▶ [Task data]
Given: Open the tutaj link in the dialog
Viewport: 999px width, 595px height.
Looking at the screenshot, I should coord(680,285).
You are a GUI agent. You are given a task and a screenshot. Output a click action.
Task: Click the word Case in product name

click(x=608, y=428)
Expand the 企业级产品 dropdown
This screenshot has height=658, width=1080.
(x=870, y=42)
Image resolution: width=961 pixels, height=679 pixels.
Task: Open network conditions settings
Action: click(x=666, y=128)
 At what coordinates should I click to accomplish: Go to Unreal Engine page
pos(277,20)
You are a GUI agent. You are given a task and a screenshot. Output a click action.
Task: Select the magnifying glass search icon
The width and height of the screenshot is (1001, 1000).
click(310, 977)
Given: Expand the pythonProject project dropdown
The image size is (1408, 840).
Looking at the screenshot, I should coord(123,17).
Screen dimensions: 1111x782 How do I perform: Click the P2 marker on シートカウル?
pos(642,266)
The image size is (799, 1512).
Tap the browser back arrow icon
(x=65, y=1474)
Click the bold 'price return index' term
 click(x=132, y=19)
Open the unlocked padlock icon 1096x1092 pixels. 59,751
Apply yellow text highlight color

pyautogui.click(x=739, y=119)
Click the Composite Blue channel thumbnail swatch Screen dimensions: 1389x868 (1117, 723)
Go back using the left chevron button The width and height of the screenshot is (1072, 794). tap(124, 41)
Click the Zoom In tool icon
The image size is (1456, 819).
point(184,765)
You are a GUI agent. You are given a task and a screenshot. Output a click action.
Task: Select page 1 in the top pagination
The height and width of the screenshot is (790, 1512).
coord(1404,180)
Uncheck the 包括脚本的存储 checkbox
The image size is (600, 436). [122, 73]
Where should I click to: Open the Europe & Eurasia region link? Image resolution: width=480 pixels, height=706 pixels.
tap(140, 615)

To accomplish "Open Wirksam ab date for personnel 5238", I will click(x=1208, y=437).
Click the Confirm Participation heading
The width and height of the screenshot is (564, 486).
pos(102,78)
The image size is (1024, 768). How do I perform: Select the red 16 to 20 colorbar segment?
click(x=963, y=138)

▶ [Stated task] Rewrite all of the records above, replacing "dropdown" with "menu" and leaving every other word unchanged.

▶ [Finished exercise]
Given: Open the tutaj link in the dialog
Viewport: 999px width, 595px height.
Looking at the screenshot, I should coord(680,285).
You are a GUI agent. You are given a task and a screenshot. Output a click action.
Task: Click the word Case in product name

click(x=608, y=428)
Expand the 企业级产品 menu
This screenshot has height=658, width=1080.
(x=870, y=42)
Image resolution: width=961 pixels, height=679 pixels.
Task: Open network conditions settings
Action: click(x=666, y=128)
 At what coordinates should I click to accomplish: Go to Unreal Engine page
pos(277,20)
You are a GUI agent. You are given a task and a screenshot. Output a click action.
Task: Select the magnifying glass search icon
The width and height of the screenshot is (1001, 1000).
click(310, 977)
Given: Expand the pythonProject project menu
The image size is (1408, 840).
Looking at the screenshot, I should coord(123,17).
Screen dimensions: 1111x782 How do I perform: Click the P2 marker on シートカウル?
pos(642,266)
The image size is (799, 1512).
Tap the browser back arrow icon
(x=65, y=1474)
Click the bold 'price return index' term
 click(x=132, y=19)
Open the unlocked padlock icon 1096x1092 pixels. 59,751
Apply yellow text highlight color

pyautogui.click(x=739, y=119)
Click the Composite Blue channel thumbnail swatch Screen dimensions: 1389x868 (1117, 723)
Go back using the left chevron button The width and height of the screenshot is (1072, 794). tap(124, 41)
Click the Zoom In tool icon
The image size is (1456, 819).
point(184,765)
You are a GUI agent. You are given a task and a screenshot. Output a click action.
Task: Select page 1 in the top pagination
The height and width of the screenshot is (790, 1512).
coord(1404,180)
Uncheck the 包括脚本的存储 checkbox
The image size is (600, 436). [122, 73]
Where should I click to: Open the Europe & Eurasia region link? Image resolution: width=480 pixels, height=706 pixels.
tap(140, 615)

To accomplish "Open Wirksam ab date for personnel 5238", I will click(x=1208, y=437).
Click the Confirm Participation heading
The width and height of the screenshot is (564, 486).
pos(102,78)
The image size is (1024, 768). How do I perform: Select the red 16 to 20 colorbar segment?
click(x=963, y=138)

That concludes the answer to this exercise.